(INPUT DATA):
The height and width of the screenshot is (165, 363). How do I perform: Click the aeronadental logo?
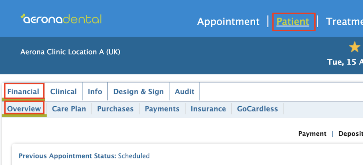[x=61, y=19]
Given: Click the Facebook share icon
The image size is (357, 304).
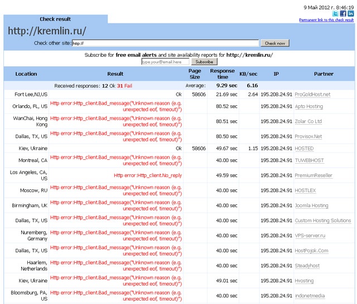Looking at the screenshot, I should [343, 13].

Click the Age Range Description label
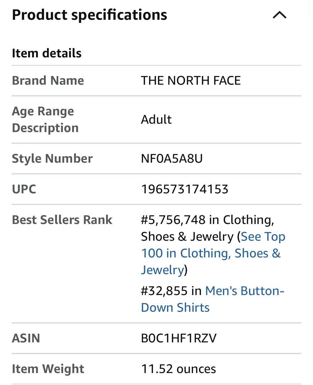pos(45,120)
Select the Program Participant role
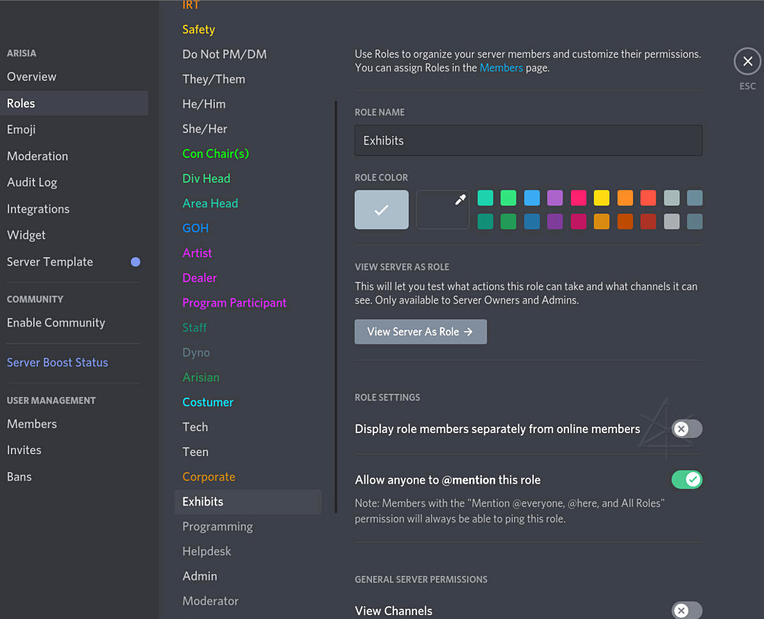 tap(234, 303)
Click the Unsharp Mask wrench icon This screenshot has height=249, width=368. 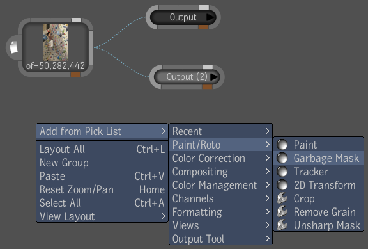[282, 225]
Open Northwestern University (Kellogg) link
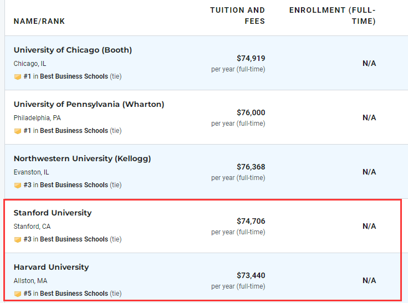408x303 pixels. tap(82, 158)
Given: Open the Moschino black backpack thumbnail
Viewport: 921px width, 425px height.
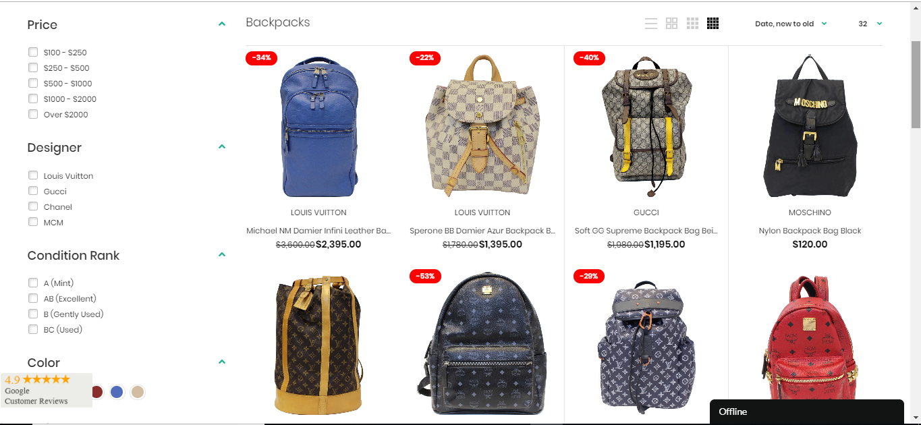Looking at the screenshot, I should [810, 126].
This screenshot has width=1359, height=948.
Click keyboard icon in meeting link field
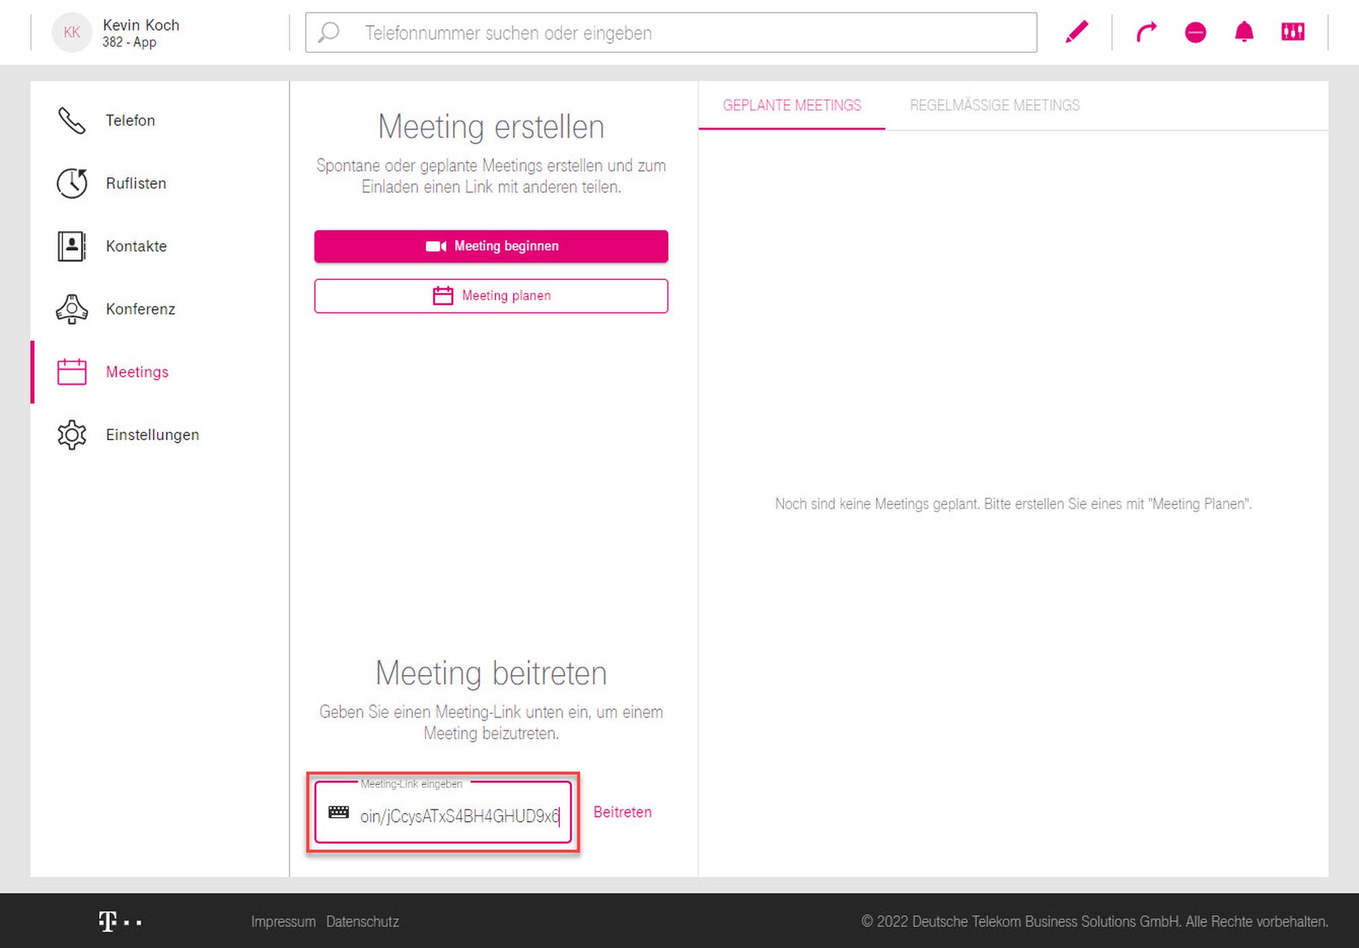tap(338, 812)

(WORK TO COMPLETE): Would you output, word for word, only the lines running from the line with "Viewport: 921px width, 425px height." to the end of the listing above, both ends included, with no pictures?

(SOLUTION FOR THIS TASK):
Viewport: 921px width, 425px height.
Looking at the screenshot, I should [810, 126].
This screenshot has width=1359, height=948.
Click keyboard icon in meeting link field
tap(338, 812)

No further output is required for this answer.